UN CONSTAT INQUIÉTANT
En 2003, ces chercheurs sonnaient l’alarme. Certaines zones profondes de l’estuaire souffraient d’un déficit d’oxygène. La teneur en oxygène dissous était inférieure à 2 mg par litre d’eau, soit le seuil critique en dessous duquel plusieurs organismes éprouvent des difficultés à vivre. Les eaux du golfe étaient également touchées : les concentrations de certaines zones étaient inférieures à 3 mg par litre d’eau. Depuis 5 ans, ces concentrations semblent être stables, mais les recherches se poursuivent pour mieux comprendre les causes et les impacts de ce phénomène des plus inquiétants.
LES RESPONSABLES
Cette chute d’oxygène s’expliquerait d’une part, par les changements observés dans le courant qui circule dans l’estuaire depuis le golfe. Ce courant est formé de la rencontre entre le courant du Labrador, froid et bien oxygéné, et celui du Gulf Stream, plus chaud et plus pauvre en oxygène. Selon les recherches de Pêches et Océans Canada, l’apport du courant du Labrador représentait 72 % dans les années 1930 et celui du Gulf Stream, 28 %. Au milieu des années 1980, ces proportions étaient passées à 53 et 47 % respectivement. « On ne sait pas pourquoi un tel changement s’est produit » avoue Denis Gilbert, chercheur à l’Institut Maurice-Lamontagne (IML). « Par contre, on sait qu’il en a résulté un réchauffement de près de 2 °C des eaux profondes. Or, la courbe de ce réchauffement au fil du temps correspond bien à celle de la diminution de l’oxygène ». L’augmentation de matières organiques en provenance des Grands Lacs et du fleuve, entre autres avec l’agriculture et les rejets d’eaux usées, aurait aussi une part de responsabilité. Les nitrates et phosphates sont de véritables engrais pour la floraison des algues. Lorsque ces grandes quantités d’algues meurent, elles se déposent au fond entraînant une plus grande décomposition et ainsi une plus grande consommation d’oxygène.
LES IMPACTS SUR LA FAUNE
« L’hypoxie entraîne généralement une perte de biodiversité et éventuellement une diminution de la biomasse » fait valoir Denis Gilbert.
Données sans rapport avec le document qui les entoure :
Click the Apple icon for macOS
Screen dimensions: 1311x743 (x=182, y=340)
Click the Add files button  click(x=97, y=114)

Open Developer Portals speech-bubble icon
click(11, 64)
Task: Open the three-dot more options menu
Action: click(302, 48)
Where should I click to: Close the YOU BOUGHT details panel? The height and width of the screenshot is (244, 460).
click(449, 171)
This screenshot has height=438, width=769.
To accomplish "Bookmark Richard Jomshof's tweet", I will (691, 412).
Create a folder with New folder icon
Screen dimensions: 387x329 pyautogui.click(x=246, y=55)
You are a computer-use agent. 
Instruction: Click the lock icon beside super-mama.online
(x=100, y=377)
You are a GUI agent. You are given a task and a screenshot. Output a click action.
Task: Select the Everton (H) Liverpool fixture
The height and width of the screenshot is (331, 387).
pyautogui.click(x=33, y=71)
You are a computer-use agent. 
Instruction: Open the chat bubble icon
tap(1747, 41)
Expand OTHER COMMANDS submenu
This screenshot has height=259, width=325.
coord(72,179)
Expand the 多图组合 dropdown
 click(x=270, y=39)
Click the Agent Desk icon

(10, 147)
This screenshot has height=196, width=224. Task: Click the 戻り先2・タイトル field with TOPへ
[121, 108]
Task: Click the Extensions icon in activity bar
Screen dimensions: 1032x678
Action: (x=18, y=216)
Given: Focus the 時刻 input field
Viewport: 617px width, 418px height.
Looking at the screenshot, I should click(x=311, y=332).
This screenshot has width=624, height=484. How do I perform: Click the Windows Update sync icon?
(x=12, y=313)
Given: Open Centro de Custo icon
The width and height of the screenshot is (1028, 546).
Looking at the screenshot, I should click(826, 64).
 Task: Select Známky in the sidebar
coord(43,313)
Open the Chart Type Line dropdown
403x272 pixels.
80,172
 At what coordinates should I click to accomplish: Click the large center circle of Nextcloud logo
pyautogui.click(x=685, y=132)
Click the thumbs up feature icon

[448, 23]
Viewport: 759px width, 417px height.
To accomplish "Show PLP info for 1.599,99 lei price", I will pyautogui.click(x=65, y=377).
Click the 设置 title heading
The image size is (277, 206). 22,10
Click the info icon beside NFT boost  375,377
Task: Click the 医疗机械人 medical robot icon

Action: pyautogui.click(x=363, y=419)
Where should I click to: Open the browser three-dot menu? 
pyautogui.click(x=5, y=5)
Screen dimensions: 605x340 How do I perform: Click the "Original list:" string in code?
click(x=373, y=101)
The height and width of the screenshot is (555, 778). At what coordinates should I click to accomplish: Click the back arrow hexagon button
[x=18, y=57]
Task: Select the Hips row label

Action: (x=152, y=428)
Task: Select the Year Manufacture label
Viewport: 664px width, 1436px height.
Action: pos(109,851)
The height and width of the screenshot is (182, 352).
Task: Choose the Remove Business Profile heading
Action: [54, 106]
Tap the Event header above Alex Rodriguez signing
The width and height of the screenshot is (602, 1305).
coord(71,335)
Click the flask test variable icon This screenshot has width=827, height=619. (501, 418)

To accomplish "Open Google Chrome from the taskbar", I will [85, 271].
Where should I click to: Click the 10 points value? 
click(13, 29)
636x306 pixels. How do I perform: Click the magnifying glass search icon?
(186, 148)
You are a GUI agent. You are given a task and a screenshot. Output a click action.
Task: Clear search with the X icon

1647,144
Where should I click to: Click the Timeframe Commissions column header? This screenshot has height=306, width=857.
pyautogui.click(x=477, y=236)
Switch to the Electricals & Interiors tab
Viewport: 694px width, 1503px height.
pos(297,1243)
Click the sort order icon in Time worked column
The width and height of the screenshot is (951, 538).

Plusieurs études consacrées à la morue ont présenté des résultats inquiétants pour cette population déjà fragilisée par la surpêche. Dans le golfe, à une concentration de 3 mg/l, on observe une importante perte de productivité évaluée à 17 % par rapport à ce que l’on verrait dans des conditions optimales d’oxygène. Quant aux zones plus gravement atteintes de l’estuaire (2mg/l ou moins), la morue en est totalement absente. De plus, la microfaune d’invertébrés benthiques s’est passablement modifiée. Certaines espèces plus tolérantes à une faible teneur en oxygène ont pris la place d’autres espèces moins bien adaptées et cela se répercute sur toute la chaîne alimentaire.
UNE PROBLÉMATIQUE MONDIALE
L’extension de ces zones appauvries en oxygène est une grave menace pour les écosystèmes côtiers et pour les milliers de personnes qui en dépendent pour se nourrir et comme source de revenu. Déjà, 400 zones côtières sont répertoriées dans le monde, alors qu’elles étaient pratiquement inexistantes dans les années 1970. Parmi les premières qui ont été observées dans l’hémisphère Nord, on retrouve la baie de Chesapeake sur la côte Est des États-Unis ainsi que plusieurs fjords scandinaves. De plus, la réhabilitation de ces zones est difficile et elle prend des années. Actuellement, c’est seulement 4% des zones menacées qui présentent des signes d’amélioration.